Rz. 29
Durch die Rechtsprechung des BFH war das Verhältnis von § 42 AO zur Hinzurechnungsbesteuerung bis zur Neufassung des § 42 Abs. 1 S. 2 AO im Jahr 2008 weitgehend geklärt. Der BFH räumte der Anwendung des § 42 AO 1977 bei der Beurteilung niedrig besteuerter ausländischer Basisgesellschaften aus logischen Gründen Vorrang vor der Anwendung der §§ 7 ff. AStG ein.
Rz. 30
§ 42 AO wurde durch das Gesetz v. 20.12.2007 neu gefasst und enthält in Abs. 1 S. 2 nun einen Anwendungsvorbehalt, der lautet: "Ist der Tatbestand einer Regelung in einem Einzelsteuergesetz erfüllt, die der Verhinderung von Steuerumgehungen dient, so bestimmen sich die Rechtsfolgen nach jener Vorschrift." Die Vorschrift des § 13 AStG müsste der Verhinderung der Steuerumgehung dienen, damit ein Vorrang für die Hinzurechnungsbesteuerung begründet wird.
Rz. 31
Die Hinzurechnungsbesteuerung ist ausweislich ihres Normzwecks (s. unter 1.3) eine Vorschrift, die Umgehungen durch internationale Beteiligungsstreuung entgegengetreten soll. Jedenfalls wenn sämtliche Tatbestandsvoraussetzungen des § 13 AStG vorliegen, ist die Norm vorrangig zur allgemeinen Missbrauchsvermeidungsnorm des § 42 AO und drängt dessen Anwendungsbereich zurück.
Rz. 32
Umstritten ist, ob das Konkurrenzverhältnis auch zugunsten des Vorrangs von § 13 AStG ausfällt, wenn die Voraussetzungen der Norm nicht vollständig vorliegen. Nach der FinVerw bestimmen sich die Rechtsfolgen allein nach der Regelung zur Verhinderung von Steuerumgehungen, wenn der Tatbestand der Regelung erfüllt ist. Ist der Tatbestand der Regelung dagegen nicht erfüllt, ist in einem weiteren Schritt zu prüfen, ob ein Missbrauch i. S. d. § 42 Abs. 2 AO vorliegt. Allein das Vorliegen einer einzelgesetzlichen Regelung, die der Verhinderung von Steuerumgehungen dient, schließt nach Auffassung der FinVerw die Anwendbarkeit des § 42 Abs. 1 Satz 3 i. V. m. Abs. 2 AO damit nicht aus. Für den Fall, dass nicht alle Tatbestandsvoraussetzungen des Einzelsteuergesetzes, hier § 13 AStG, erfüllt sind, sollte es gerade möglich sein, auf § 42 AO zurückzugreifen. Eine Verdrängung der allgemeinen Missbrauchsvermeidungsnorm ist dann nicht angezeigt, da der Tatbestand des Spezialgesetzes nicht einschlägig ist. Die Neuregelung des § 42 Abs. 1 S. 2, 3 AO wurde als Konkurrenzregelungen eingeführt, um Schutzlücken zu schließen, die sich ergeben, eine spezielle Missbrauchsnorm die Anwendung des § 42 AO ausschließt auch wenn im Einzelfall nicht alle ihre Tatbestandsvoraussetzungen erfüllt sind.

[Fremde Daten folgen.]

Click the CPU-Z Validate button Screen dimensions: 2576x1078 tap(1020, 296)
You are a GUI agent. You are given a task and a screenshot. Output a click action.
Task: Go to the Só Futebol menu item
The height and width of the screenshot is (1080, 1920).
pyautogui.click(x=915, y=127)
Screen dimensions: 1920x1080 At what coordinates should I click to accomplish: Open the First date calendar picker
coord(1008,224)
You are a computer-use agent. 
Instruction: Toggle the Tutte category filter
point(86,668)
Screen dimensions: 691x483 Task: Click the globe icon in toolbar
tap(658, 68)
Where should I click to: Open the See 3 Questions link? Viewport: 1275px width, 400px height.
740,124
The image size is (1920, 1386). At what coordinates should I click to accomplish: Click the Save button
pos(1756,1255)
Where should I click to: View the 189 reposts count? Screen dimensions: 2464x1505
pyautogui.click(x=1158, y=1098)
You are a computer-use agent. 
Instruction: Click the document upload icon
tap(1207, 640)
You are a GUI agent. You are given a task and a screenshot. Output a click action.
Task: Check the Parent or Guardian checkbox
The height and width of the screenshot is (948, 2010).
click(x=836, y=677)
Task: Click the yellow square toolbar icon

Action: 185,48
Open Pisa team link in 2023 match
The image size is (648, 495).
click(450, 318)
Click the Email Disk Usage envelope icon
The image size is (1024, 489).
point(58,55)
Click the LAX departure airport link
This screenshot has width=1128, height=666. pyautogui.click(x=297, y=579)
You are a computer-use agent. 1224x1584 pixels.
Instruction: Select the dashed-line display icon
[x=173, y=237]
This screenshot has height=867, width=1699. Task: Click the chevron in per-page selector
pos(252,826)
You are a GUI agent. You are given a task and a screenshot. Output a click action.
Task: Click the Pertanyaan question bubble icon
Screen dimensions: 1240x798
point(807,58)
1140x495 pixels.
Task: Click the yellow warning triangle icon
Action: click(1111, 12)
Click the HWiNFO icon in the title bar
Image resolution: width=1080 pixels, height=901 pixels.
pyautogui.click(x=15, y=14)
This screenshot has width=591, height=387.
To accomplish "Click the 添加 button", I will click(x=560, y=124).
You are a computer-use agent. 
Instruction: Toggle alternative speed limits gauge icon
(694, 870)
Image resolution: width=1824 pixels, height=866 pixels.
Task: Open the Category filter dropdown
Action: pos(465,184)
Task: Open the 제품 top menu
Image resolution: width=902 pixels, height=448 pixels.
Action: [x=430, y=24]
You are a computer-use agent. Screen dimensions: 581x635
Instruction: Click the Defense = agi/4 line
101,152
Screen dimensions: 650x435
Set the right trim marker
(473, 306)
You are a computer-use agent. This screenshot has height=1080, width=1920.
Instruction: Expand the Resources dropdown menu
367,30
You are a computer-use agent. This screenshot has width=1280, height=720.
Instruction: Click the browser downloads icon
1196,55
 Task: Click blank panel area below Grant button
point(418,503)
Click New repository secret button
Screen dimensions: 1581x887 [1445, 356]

Der BFH lässt bei Eröffnung des abstrakten Anwendungsbereichs einer speziellen Missbrauchsvermeidungsvorschrift einen Rückgriff auf die Generalklausel des § 42 AO nicht zu.
In der Rechtsprechung des BFH lässt sich auch kein Wandel nach Neueinführung des § 42 AO erkennen. Denn die gesetzgeberische Klarstellung, dass Rückgriff auf § 42 AO genommen werden kann, wenn die spezialgesetzliche Missbrauchsvorschrift nicht greift, ließ die Rechtsprechung unberücksichtigt.
Die "Abschirmwirkung" des Spezialgesetzes kann jedoch nur eintreten, wenn die Tatbestandsvoraussetzungen der spezialgesetzlichen Missbrauchsnorm vorliegen. Dann ist für § 42 AO kein Raum. So dürfte der BFH auch in seiner neusten Rechtsprechung zu verstehen sein.